What you are asked to do →
Look through the material below. Return exactly the lines from the one with "Click the Musée de La Poste marker icon" through the one with "Given: Click the Canada flag icon", both included.

Task inputs →

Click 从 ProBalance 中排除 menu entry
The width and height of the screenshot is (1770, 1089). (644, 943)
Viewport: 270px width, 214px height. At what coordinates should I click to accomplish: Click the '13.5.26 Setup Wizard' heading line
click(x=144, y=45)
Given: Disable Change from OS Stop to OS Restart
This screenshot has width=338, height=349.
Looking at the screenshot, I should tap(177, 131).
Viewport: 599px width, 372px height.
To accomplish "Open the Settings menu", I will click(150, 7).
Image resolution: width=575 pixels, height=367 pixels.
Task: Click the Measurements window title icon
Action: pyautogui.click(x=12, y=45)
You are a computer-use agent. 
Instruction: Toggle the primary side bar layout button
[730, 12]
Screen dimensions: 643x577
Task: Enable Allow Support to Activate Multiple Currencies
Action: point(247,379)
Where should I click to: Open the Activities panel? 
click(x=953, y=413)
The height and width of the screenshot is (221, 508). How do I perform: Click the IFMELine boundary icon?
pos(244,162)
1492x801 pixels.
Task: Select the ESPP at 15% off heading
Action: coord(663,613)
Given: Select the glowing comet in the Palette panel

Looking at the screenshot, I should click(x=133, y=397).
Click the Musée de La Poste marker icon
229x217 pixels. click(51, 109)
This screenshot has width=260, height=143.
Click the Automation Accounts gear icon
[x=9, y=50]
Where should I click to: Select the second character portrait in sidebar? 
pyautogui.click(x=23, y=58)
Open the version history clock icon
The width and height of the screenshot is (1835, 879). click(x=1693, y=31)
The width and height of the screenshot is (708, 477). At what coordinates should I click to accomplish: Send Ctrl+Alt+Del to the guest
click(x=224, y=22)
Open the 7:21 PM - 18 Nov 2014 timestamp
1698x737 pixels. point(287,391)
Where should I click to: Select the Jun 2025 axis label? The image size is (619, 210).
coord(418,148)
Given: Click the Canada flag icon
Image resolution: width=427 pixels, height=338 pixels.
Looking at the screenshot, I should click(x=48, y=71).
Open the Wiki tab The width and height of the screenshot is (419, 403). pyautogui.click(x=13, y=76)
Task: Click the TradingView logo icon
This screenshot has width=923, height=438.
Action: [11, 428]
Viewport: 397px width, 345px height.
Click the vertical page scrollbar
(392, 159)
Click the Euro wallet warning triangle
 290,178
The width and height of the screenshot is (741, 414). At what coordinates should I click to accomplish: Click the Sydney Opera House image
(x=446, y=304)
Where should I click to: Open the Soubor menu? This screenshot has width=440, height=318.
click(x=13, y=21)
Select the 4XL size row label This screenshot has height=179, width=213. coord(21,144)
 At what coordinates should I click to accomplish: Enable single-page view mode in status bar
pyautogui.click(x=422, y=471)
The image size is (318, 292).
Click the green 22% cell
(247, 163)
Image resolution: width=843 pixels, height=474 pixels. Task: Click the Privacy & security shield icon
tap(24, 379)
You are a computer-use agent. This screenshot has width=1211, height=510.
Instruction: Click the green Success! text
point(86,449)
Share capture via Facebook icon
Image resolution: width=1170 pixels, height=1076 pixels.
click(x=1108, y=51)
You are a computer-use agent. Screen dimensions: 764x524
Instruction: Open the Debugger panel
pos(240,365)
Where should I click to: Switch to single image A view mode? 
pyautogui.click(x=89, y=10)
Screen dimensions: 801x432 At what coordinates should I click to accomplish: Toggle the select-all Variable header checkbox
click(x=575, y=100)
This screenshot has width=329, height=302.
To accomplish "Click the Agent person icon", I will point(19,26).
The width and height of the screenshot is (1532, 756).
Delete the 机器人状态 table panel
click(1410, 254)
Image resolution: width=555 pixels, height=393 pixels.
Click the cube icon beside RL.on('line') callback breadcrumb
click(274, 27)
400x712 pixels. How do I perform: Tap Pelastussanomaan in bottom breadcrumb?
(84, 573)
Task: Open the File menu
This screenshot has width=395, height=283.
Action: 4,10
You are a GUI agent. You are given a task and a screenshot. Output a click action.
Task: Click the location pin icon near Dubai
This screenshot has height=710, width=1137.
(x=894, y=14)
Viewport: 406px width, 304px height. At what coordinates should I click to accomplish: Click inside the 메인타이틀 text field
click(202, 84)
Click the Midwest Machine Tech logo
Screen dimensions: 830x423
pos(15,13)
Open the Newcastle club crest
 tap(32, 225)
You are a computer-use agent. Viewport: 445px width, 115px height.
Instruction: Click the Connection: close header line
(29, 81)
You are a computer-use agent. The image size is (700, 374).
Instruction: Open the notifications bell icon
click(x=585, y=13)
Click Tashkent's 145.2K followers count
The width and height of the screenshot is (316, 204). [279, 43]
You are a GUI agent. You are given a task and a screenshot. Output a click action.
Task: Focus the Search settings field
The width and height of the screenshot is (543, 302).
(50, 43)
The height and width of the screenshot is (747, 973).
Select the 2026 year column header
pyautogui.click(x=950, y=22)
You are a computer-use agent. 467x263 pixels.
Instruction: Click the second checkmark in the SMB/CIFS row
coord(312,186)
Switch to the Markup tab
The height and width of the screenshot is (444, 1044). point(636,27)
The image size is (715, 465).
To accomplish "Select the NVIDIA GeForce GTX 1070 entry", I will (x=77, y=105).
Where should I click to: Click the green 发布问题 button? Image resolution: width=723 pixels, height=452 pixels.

Result for this task →
Click the Musée de La Poste marker icon
229x217 pixels. click(51, 109)
This screenshot has width=260, height=143.
Click the Automation Accounts gear icon
[x=9, y=50]
Where should I click to: Select the second character portrait in sidebar? 
pyautogui.click(x=23, y=58)
Open the version history clock icon
The width and height of the screenshot is (1835, 879). click(x=1693, y=31)
The width and height of the screenshot is (708, 477). At what coordinates should I click to accomplish: Send Ctrl+Alt+Del to the guest
click(x=224, y=22)
Open the 7:21 PM - 18 Nov 2014 timestamp
1698x737 pixels. point(287,391)
Where should I click to: Select the Jun 2025 axis label? The image size is (619, 210).
coord(418,148)
Given: Click the Canada flag icon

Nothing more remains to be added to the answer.